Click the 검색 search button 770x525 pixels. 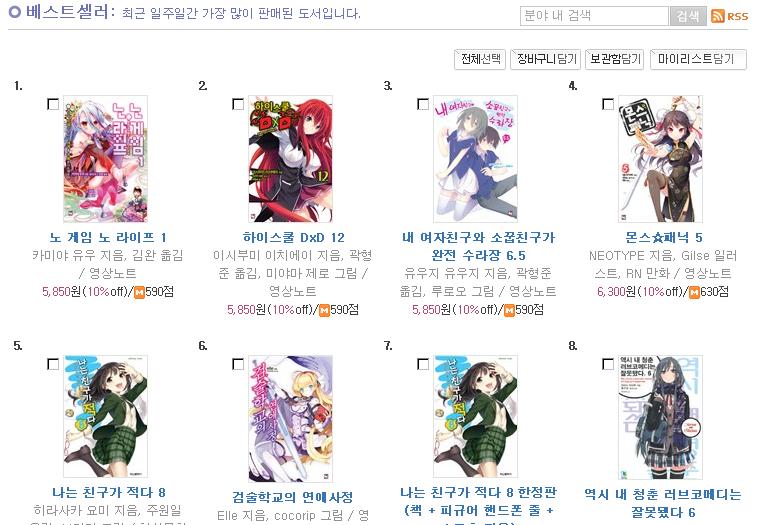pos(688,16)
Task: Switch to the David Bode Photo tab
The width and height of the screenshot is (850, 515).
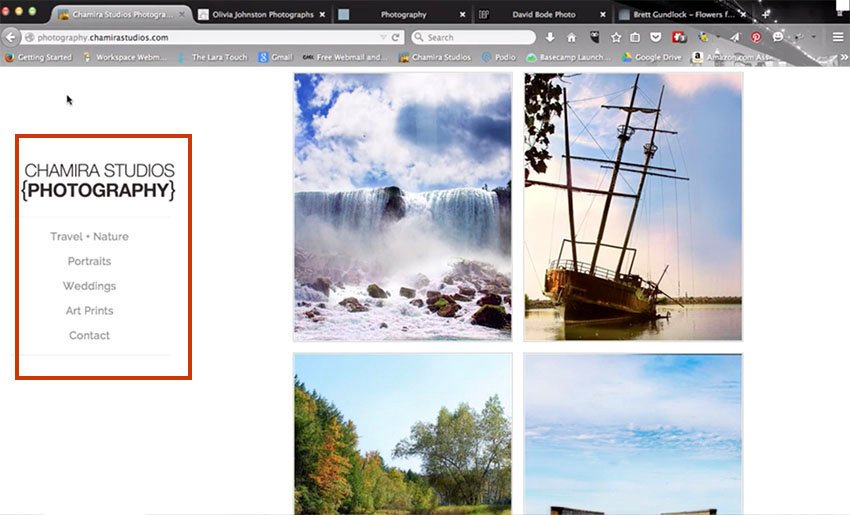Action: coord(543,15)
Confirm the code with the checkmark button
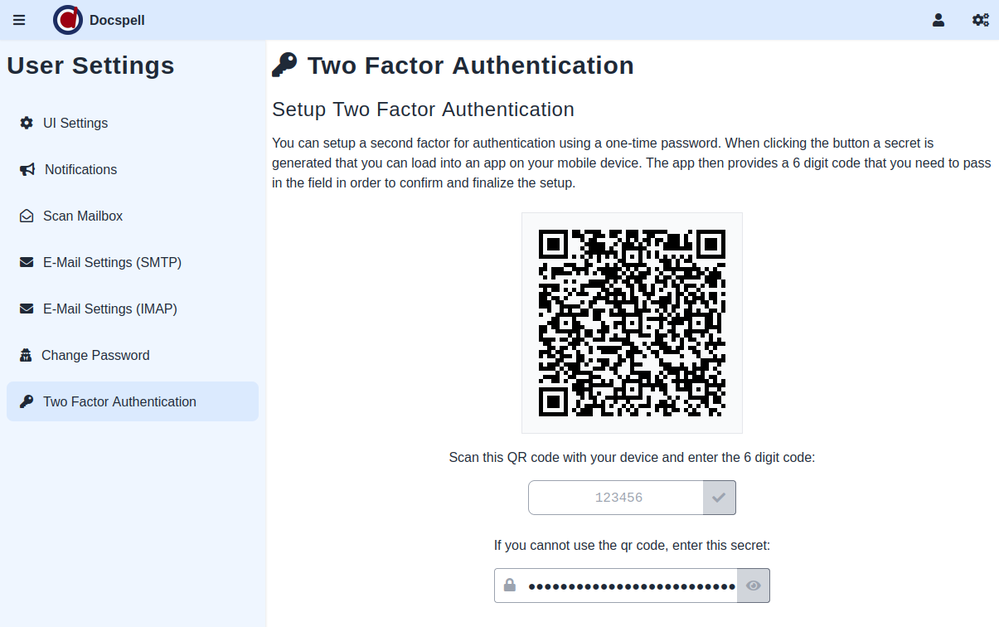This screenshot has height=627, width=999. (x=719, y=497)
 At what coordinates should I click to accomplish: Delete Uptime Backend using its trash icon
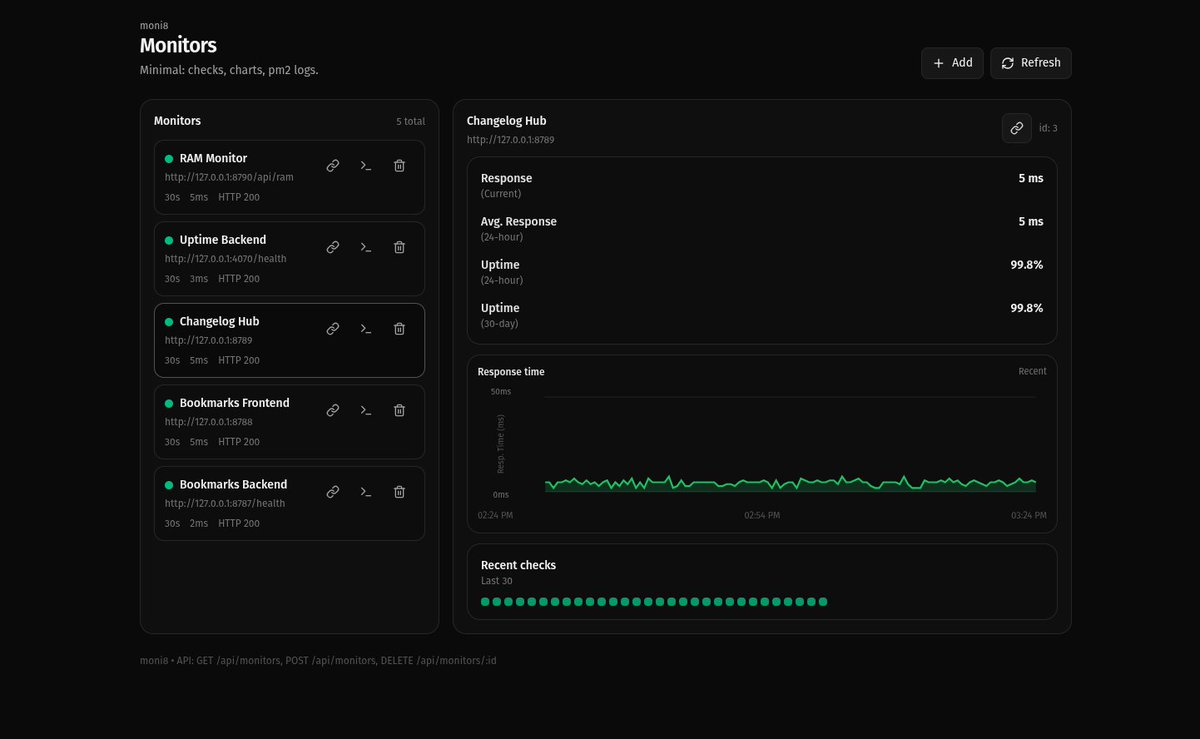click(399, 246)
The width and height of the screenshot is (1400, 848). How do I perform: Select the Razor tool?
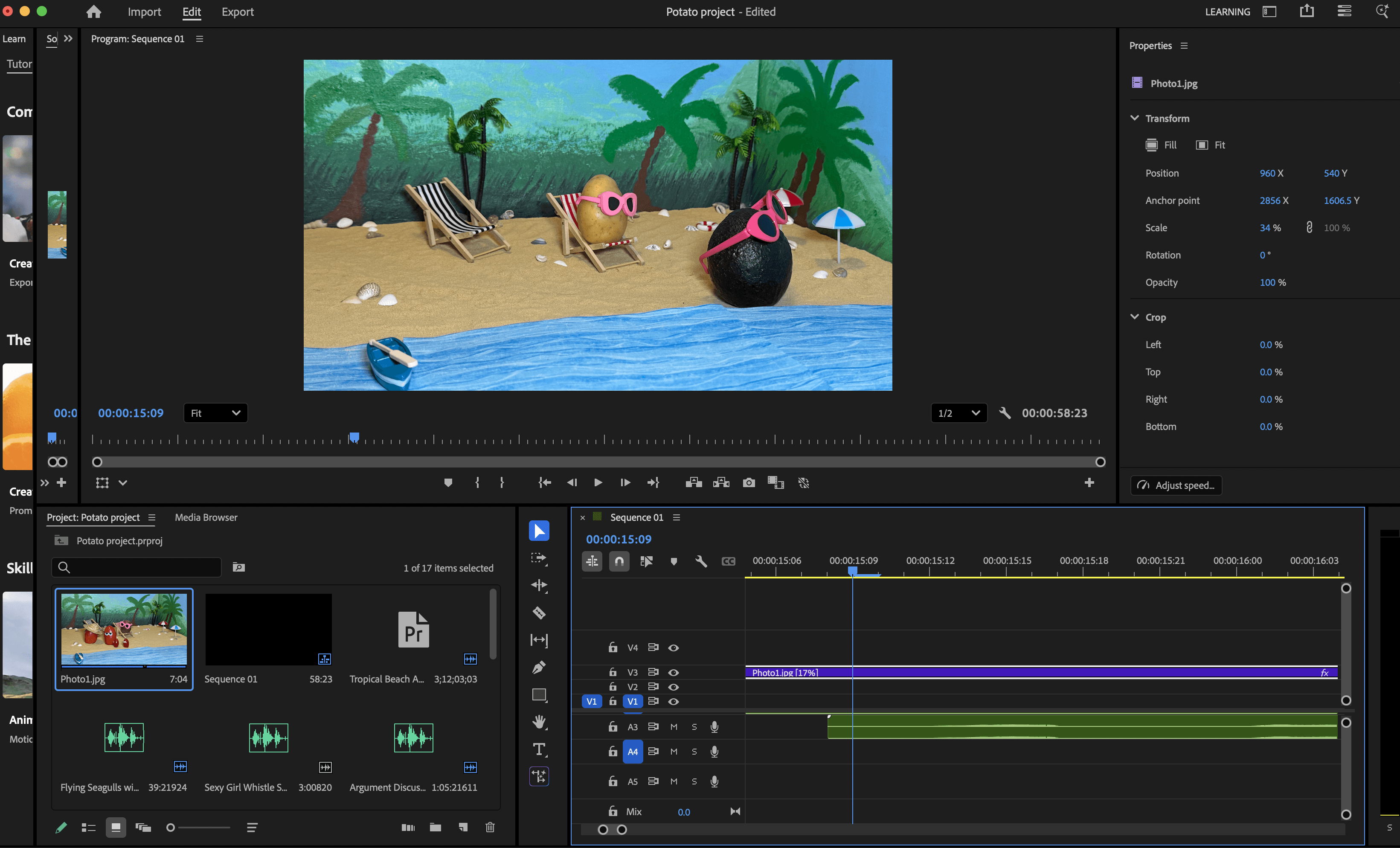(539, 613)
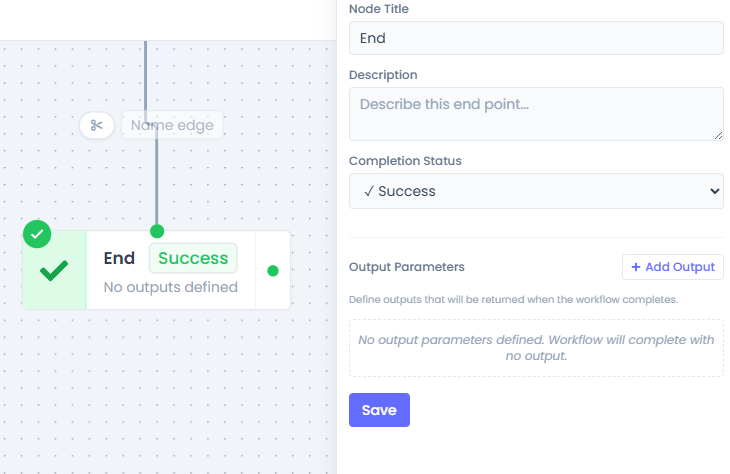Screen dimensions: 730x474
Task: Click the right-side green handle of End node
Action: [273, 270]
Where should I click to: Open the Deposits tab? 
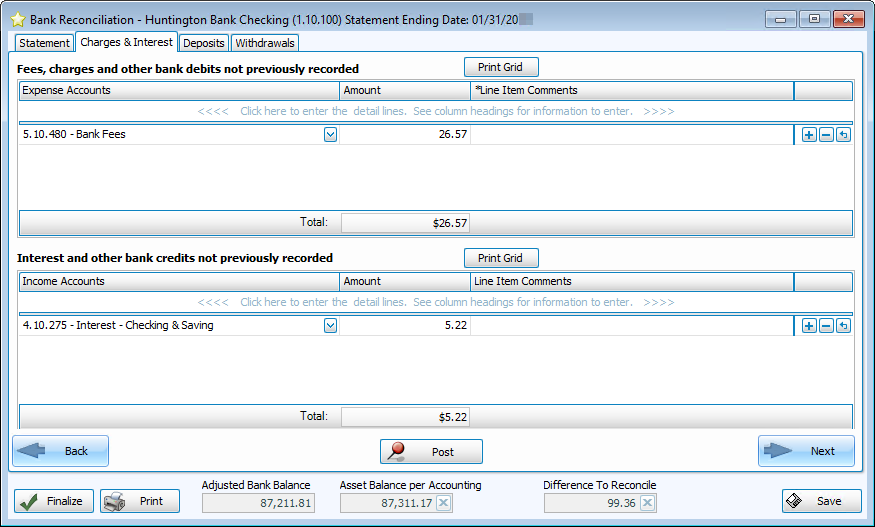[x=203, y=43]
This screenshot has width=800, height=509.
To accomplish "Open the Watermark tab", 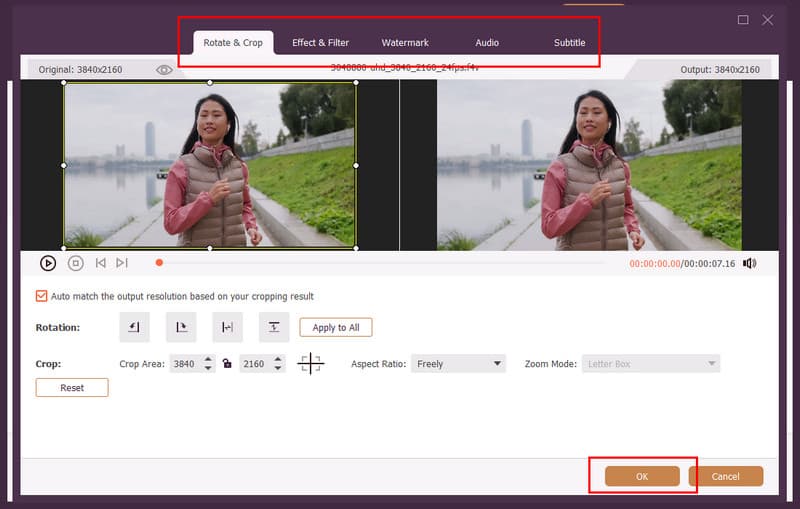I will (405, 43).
##############################
*Stated exercise*
Copy out the material above, starting with the line with "Task: Switch to the David Bode Photo tab" and going on through the line with "This screenshot has height=627, width=999.", leaving out the pictures.

*Response to this task*
Task: Switch to the David Bode Photo tab
The width and height of the screenshot is (850, 515).
Action: coord(543,15)
Confirm the code with the checkmark button
This screenshot has height=627, width=999. (x=719, y=497)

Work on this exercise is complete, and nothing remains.